At its Ordinary General Assembly, The National Association of Garlic Producers and Marketers, ANPCA, presented the 2024 Strategic Plan for the Spanish Garlic Sector.

The area devoted to garlic cultivation has decreased by more than 30% compared to 2022. "This showcases the great difficulties that Spanish garlic is facing, especially the purple garlic, whose surface area has fallen below 40% of the total for the first time," stated the secretary of the association, José Carlos Arroyo (PROACO S.L.). The main threats to the sector, Arroyo stressed, are "the strong increase in production costs and other issues, such as increasingly complicated access to water, labor issues, and a CAP that hinders access to leased land."

According to the ANPCA, Garlic is increasingly defenseless in the face of the avalanche of measures that different governments are adopting, with special emphasis on dismantling the phytosanitary defense system by systematically banning active substances producers use against pests and diseases. Andrés García (Antogar S.L.) defended the strategy presented by ANPCA to request that the European Commission authorizations of new active substances be carried out jointly by MRL areas and not by countries.

This would allow the companies to register a new active substance in all the hectares cultivated in different countries in the same area under one single registration, thus lowering costs. "Our failure would diminish garlic cultivation in our fields and force us to consume garlic from third countries that do not have the same quality or food security as we do," Garcia said.

The president of the ANPCA, Juan Salvador Peregrin (CEO of SAT Peregrin), presented the Strategic Plan for the Spanish Garlic Sector.
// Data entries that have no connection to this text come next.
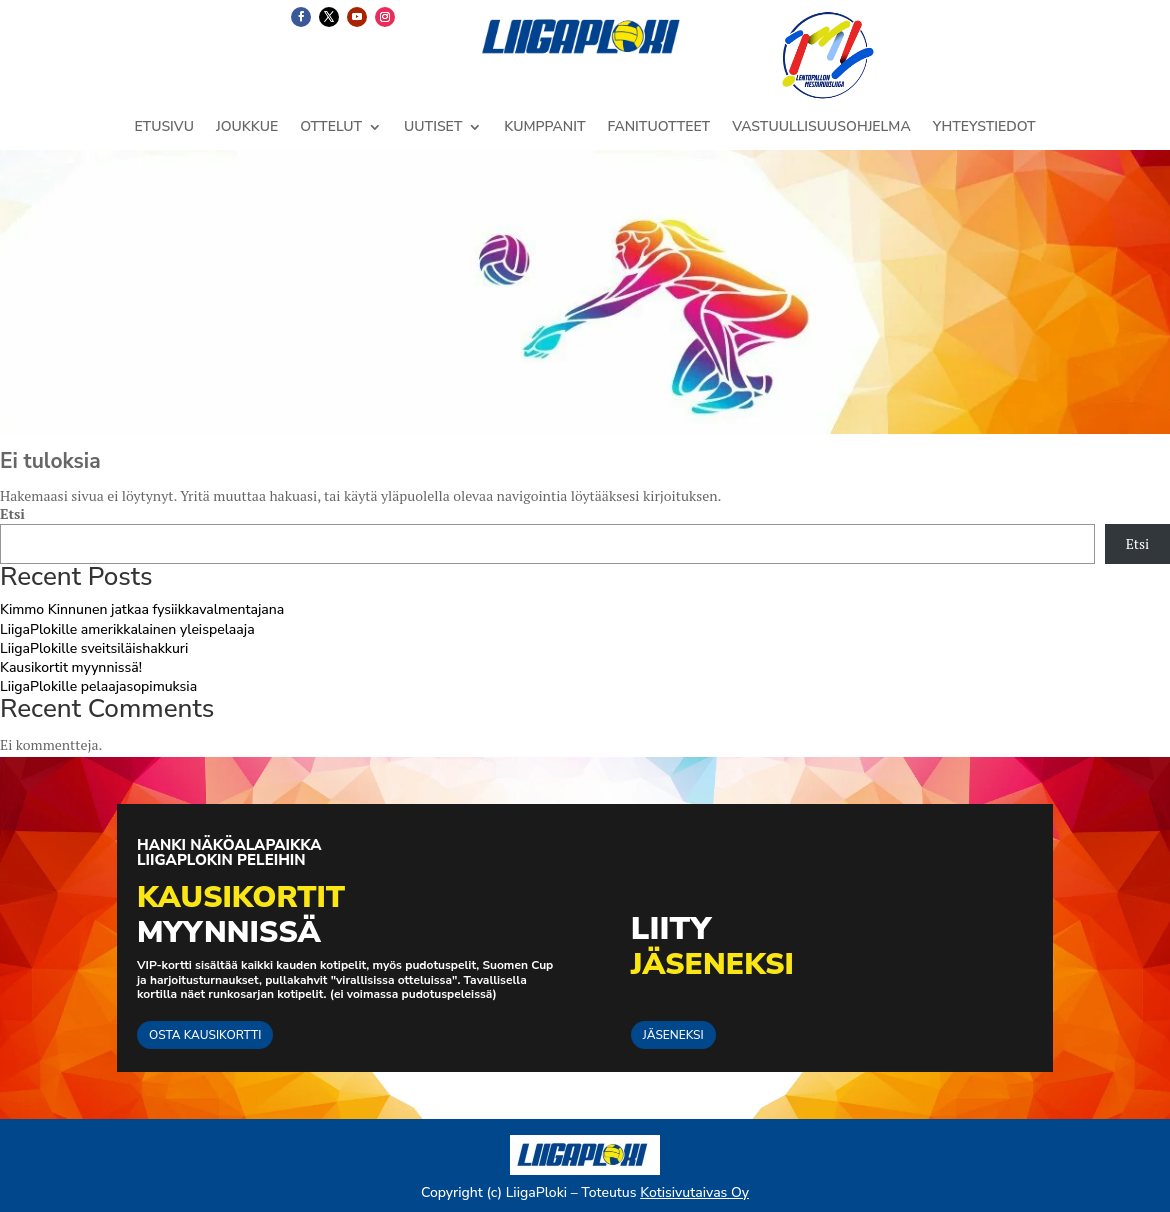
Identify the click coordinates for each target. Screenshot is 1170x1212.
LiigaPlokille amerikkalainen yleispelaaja (127, 629)
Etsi (12, 513)
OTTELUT (331, 128)
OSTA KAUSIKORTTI (205, 1035)
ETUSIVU (163, 128)
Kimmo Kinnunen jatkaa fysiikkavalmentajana (142, 609)
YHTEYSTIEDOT (984, 128)
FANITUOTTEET (658, 128)
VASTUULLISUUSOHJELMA (821, 128)
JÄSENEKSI (673, 1035)
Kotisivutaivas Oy (694, 1192)
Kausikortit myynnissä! (71, 667)
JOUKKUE (247, 128)
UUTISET (433, 128)
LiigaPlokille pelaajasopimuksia (98, 686)
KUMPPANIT (544, 128)
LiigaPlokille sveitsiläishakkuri (94, 648)
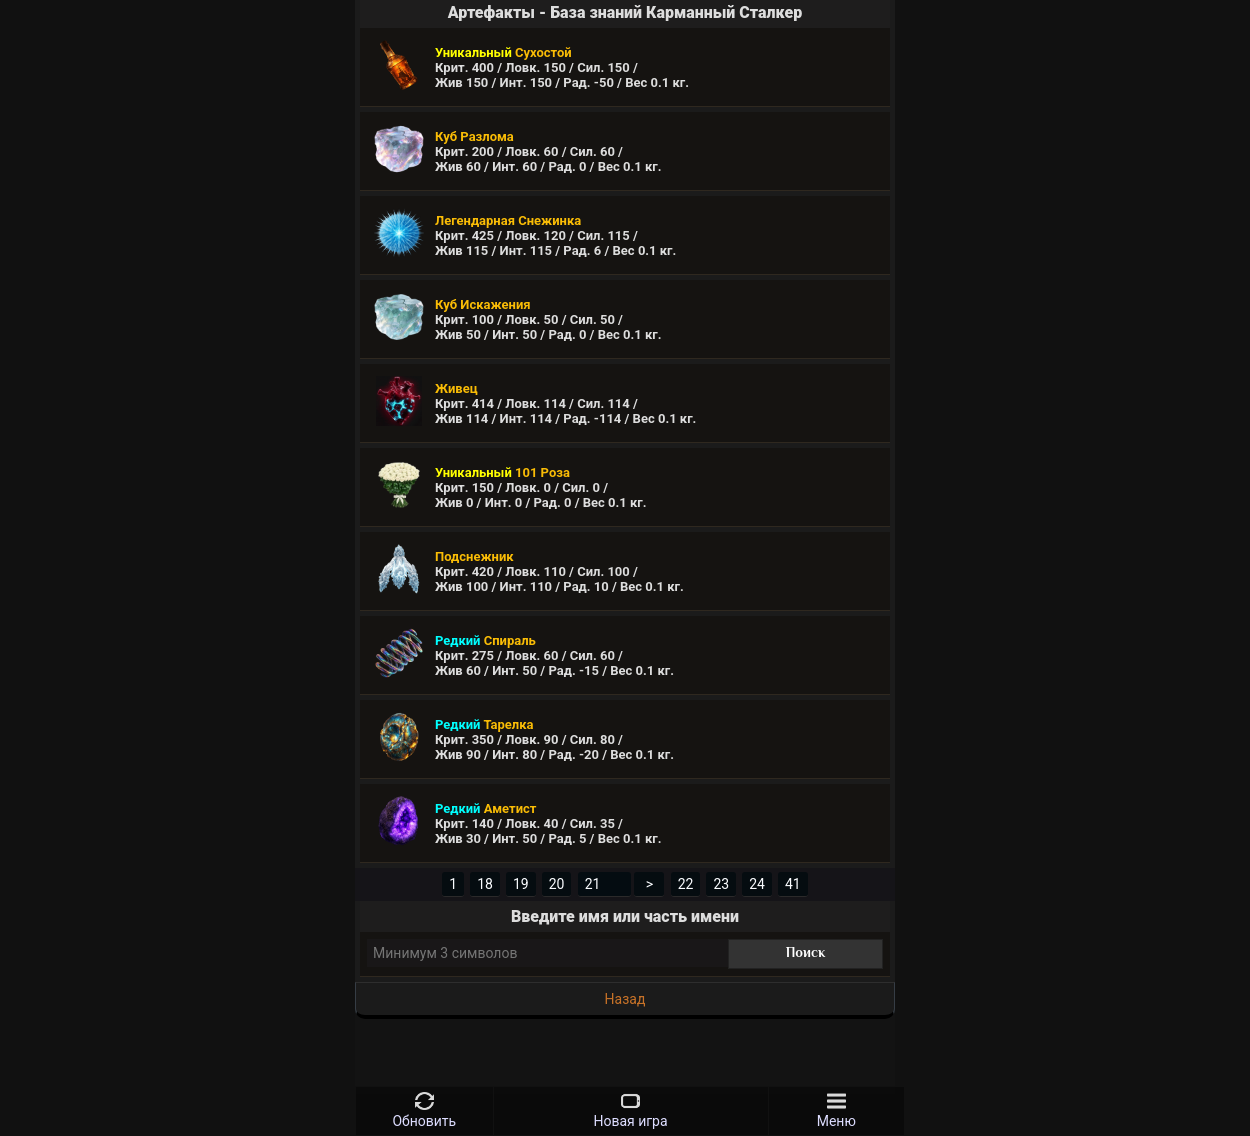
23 (721, 884)
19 (521, 884)
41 (793, 884)
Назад (625, 999)
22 (686, 884)
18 (485, 884)
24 (757, 884)
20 (557, 884)
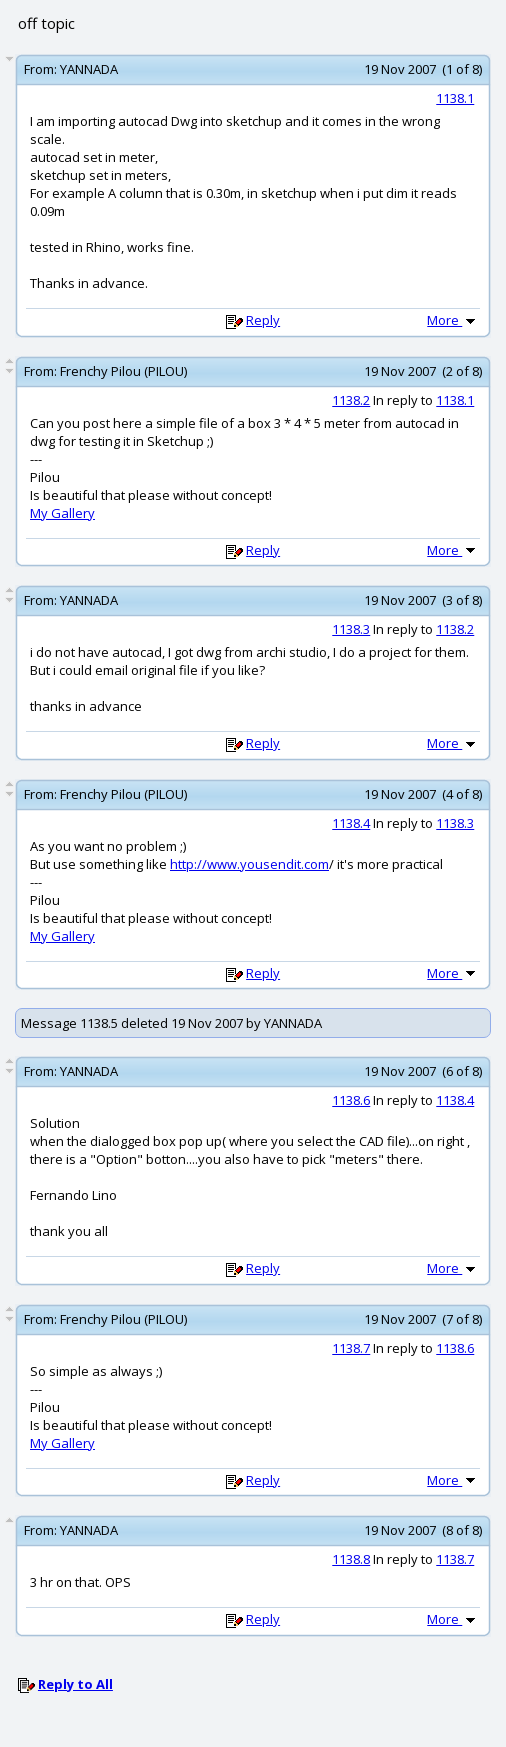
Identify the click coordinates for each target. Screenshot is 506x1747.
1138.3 (351, 629)
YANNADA (89, 69)
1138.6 (351, 1100)
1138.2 (351, 400)
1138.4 (351, 823)
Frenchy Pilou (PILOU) (123, 371)
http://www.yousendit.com (249, 864)
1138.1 (455, 98)
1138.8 (351, 1559)
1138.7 (351, 1348)
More (453, 320)
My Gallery (62, 513)
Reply (263, 320)
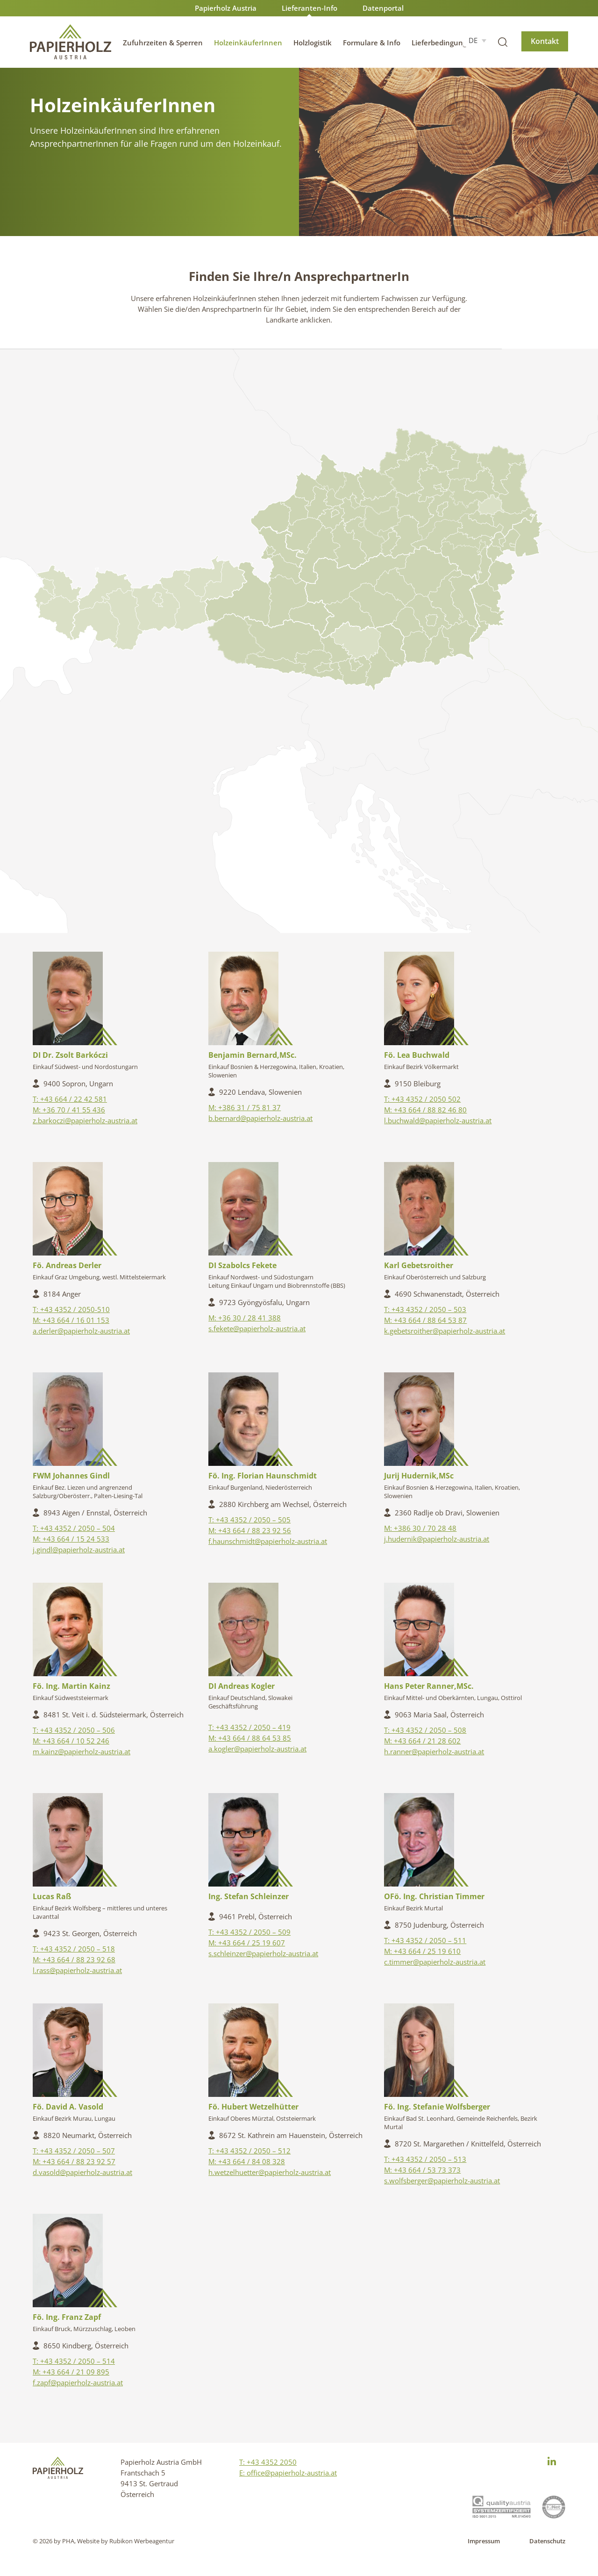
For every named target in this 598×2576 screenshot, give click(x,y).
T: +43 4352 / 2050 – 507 (74, 2150)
The plan focuses on three main points: production management, process analysis in facilities, and controlling external factors.

It also addresses other issues such as the surveillance and supervision of bilateral free trade agreements that the EU signs with third countries, the status of the Spanish agricultural insurance system, labor issues, the fight against fraud, and controlling how products are marketed to prevent consumer fraud. Regarding international trade, the ANPCA wants the sector to request the European Commission's DG TAXUD clarify the TARIC codes on which garlic is imported into the EU. According to Juan Blázquez (SANTA MONICA Cooperative), "This would clarify the identification of the tariff items of each product, which would prevent fresh garlic from being imported as frozen garlic to avoid the deterrent tariffs that the EU has established for this crop."